_WHAT THIS TASK INVOLVES_.
All of the records should be given back exactly and in full.

_DATASET_.
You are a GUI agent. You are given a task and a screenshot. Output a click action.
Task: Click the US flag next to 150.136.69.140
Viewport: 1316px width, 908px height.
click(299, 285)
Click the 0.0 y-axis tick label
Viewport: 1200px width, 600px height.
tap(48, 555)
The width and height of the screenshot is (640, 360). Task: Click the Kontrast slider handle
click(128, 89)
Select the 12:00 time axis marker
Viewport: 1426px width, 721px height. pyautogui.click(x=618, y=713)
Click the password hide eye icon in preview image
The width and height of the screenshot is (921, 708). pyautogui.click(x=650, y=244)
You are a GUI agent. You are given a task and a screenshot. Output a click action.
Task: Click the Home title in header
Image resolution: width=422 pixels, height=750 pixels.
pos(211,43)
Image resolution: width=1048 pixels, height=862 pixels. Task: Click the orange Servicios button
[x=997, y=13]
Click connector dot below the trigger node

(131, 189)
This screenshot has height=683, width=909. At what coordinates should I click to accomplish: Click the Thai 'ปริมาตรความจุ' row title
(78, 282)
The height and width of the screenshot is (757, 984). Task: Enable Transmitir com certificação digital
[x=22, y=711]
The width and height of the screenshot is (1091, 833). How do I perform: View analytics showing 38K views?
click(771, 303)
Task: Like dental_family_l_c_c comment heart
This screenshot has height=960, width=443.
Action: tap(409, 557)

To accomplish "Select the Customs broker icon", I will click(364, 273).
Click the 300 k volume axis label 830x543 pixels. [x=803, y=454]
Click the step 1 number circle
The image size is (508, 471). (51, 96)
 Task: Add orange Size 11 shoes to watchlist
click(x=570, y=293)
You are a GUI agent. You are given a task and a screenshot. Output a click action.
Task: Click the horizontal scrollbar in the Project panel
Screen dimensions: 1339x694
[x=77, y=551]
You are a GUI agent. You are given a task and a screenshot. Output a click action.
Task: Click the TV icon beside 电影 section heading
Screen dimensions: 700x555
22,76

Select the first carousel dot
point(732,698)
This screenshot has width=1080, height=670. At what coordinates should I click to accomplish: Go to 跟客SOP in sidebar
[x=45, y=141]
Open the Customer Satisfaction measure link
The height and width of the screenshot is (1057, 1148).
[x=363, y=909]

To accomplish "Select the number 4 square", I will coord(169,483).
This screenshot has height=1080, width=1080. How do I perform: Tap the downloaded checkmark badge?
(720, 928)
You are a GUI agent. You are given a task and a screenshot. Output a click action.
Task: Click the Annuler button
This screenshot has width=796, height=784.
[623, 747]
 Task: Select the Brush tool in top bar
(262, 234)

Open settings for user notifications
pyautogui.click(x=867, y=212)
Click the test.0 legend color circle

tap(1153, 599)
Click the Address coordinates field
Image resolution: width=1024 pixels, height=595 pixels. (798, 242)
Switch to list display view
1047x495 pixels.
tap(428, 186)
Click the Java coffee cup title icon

_SOLUTION FOR THIS TASK_.
You are a GUI agent. You are given a task and a screenshot. Output a click action.
Task: Click the US flag next to 150.136.69.140
Viewport: 1316px width, 908px height.
click(299, 285)
Click the 0.0 y-axis tick label
Viewport: 1200px width, 600px height.
tap(48, 555)
The width and height of the screenshot is (640, 360). Task: Click the Kontrast slider handle
click(128, 89)
Select the 12:00 time axis marker
Viewport: 1426px width, 721px height. pyautogui.click(x=618, y=713)
Click the password hide eye icon in preview image
The width and height of the screenshot is (921, 708). pyautogui.click(x=650, y=244)
You are a GUI agent. You are given a task and a screenshot. Output a click action.
Task: Click the Home title in header
Image resolution: width=422 pixels, height=750 pixels.
pos(211,43)
Image resolution: width=1048 pixels, height=862 pixels. Task: Click the orange Servicios button
[x=997, y=13]
Click connector dot below the trigger node

(131, 189)
This screenshot has height=683, width=909. At what coordinates should I click to accomplish: Click the Thai 'ปริมาตรความจุ' row title
(78, 282)
The height and width of the screenshot is (757, 984). Task: Enable Transmitir com certificação digital
[x=22, y=711]
The width and height of the screenshot is (1091, 833). How do I perform: View analytics showing 38K views?
click(771, 303)
Task: Like dental_family_l_c_c comment heart
This screenshot has height=960, width=443.
Action: tap(409, 557)

To accomplish "Select the Customs broker icon", I will click(364, 273).
Click the 300 k volume axis label 830x543 pixels. [x=803, y=454]
Click the step 1 number circle
The image size is (508, 471). (51, 96)
 Task: Add orange Size 11 shoes to watchlist
click(x=570, y=293)
You are a GUI agent. You are given a task and a screenshot. Output a click action.
Task: Click the horizontal scrollbar in the Project panel
Screen dimensions: 1339x694
[x=77, y=551]
You are a GUI agent. You are given a task and a screenshot. Output a click action.
Task: Click the TV icon beside 电影 section heading
Screen dimensions: 700x555
22,76

Select the first carousel dot
point(732,698)
This screenshot has width=1080, height=670. At what coordinates should I click to accomplish: Go to 跟客SOP in sidebar
[x=45, y=141]
Open the Customer Satisfaction measure link
The height and width of the screenshot is (1057, 1148).
[x=363, y=909]

To accomplish "Select the number 4 square", I will coord(169,483).
This screenshot has height=1080, width=1080. How do I perform: Tap the downloaded checkmark badge?
(720, 928)
You are a GUI agent. You are given a task and a screenshot. Output a click action.
Task: Click the Annuler button
This screenshot has width=796, height=784.
[623, 747]
 Task: Select the Brush tool in top bar
(262, 234)

Open settings for user notifications
pyautogui.click(x=867, y=212)
Click the test.0 legend color circle

tap(1153, 599)
Click the Address coordinates field
Image resolution: width=1024 pixels, height=595 pixels. (798, 242)
Switch to list display view
1047x495 pixels.
tap(428, 186)
Click the Java coffee cup title icon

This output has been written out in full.